## Task material
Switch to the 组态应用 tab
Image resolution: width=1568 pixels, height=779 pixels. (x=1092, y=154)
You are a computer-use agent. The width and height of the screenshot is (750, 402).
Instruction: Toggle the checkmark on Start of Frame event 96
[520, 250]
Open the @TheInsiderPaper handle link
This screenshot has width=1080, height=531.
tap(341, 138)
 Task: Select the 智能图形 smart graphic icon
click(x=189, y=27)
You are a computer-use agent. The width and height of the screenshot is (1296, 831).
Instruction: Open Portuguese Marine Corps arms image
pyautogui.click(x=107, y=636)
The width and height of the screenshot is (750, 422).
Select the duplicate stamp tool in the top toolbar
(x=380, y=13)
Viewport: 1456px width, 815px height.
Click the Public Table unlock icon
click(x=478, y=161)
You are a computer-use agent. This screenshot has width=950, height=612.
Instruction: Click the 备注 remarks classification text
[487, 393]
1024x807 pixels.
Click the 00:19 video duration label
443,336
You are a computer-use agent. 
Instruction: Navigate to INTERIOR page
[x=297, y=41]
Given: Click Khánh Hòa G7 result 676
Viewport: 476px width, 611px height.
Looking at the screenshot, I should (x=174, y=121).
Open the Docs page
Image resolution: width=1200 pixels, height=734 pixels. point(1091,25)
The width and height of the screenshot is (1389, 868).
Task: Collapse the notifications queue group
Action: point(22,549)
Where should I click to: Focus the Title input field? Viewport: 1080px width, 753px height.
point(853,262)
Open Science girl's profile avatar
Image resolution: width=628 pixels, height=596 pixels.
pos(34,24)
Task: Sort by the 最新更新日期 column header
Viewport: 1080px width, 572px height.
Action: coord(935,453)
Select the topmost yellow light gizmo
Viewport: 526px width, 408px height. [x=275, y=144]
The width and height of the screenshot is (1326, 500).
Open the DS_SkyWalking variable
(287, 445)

## What the task asks
Using the listing above, reproduce each line without omission.

## Written response
Switch to the 组态应用 tab
Image resolution: width=1568 pixels, height=779 pixels. (x=1092, y=154)
You are a computer-use agent. The width and height of the screenshot is (750, 402).
Instruction: Toggle the checkmark on Start of Frame event 96
[520, 250]
Open the @TheInsiderPaper handle link
This screenshot has width=1080, height=531.
tap(341, 138)
 Task: Select the 智能图形 smart graphic icon
click(x=189, y=27)
You are a computer-use agent. The width and height of the screenshot is (1296, 831).
Instruction: Open Portuguese Marine Corps arms image
pyautogui.click(x=107, y=636)
The width and height of the screenshot is (750, 422).
Select the duplicate stamp tool in the top toolbar
(x=380, y=13)
Viewport: 1456px width, 815px height.
Click the Public Table unlock icon
click(x=478, y=161)
You are a computer-use agent. This screenshot has width=950, height=612.
Instruction: Click the 备注 remarks classification text
[487, 393]
1024x807 pixels.
Click the 00:19 video duration label
443,336
You are a computer-use agent. 
Instruction: Navigate to INTERIOR page
[x=297, y=41]
Given: Click Khánh Hòa G7 result 676
Viewport: 476px width, 611px height.
Looking at the screenshot, I should (x=174, y=121).
Open the Docs page
Image resolution: width=1200 pixels, height=734 pixels. point(1091,25)
The width and height of the screenshot is (1389, 868).
Task: Collapse the notifications queue group
Action: point(22,549)
Where should I click to: Focus the Title input field? Viewport: 1080px width, 753px height.
point(853,262)
Open Science girl's profile avatar
Image resolution: width=628 pixels, height=596 pixels.
pos(34,24)
Task: Sort by the 最新更新日期 column header
Viewport: 1080px width, 572px height.
Action: coord(935,453)
Select the topmost yellow light gizmo
Viewport: 526px width, 408px height. [x=275, y=144]
The width and height of the screenshot is (1326, 500).
Open the DS_SkyWalking variable
(287, 445)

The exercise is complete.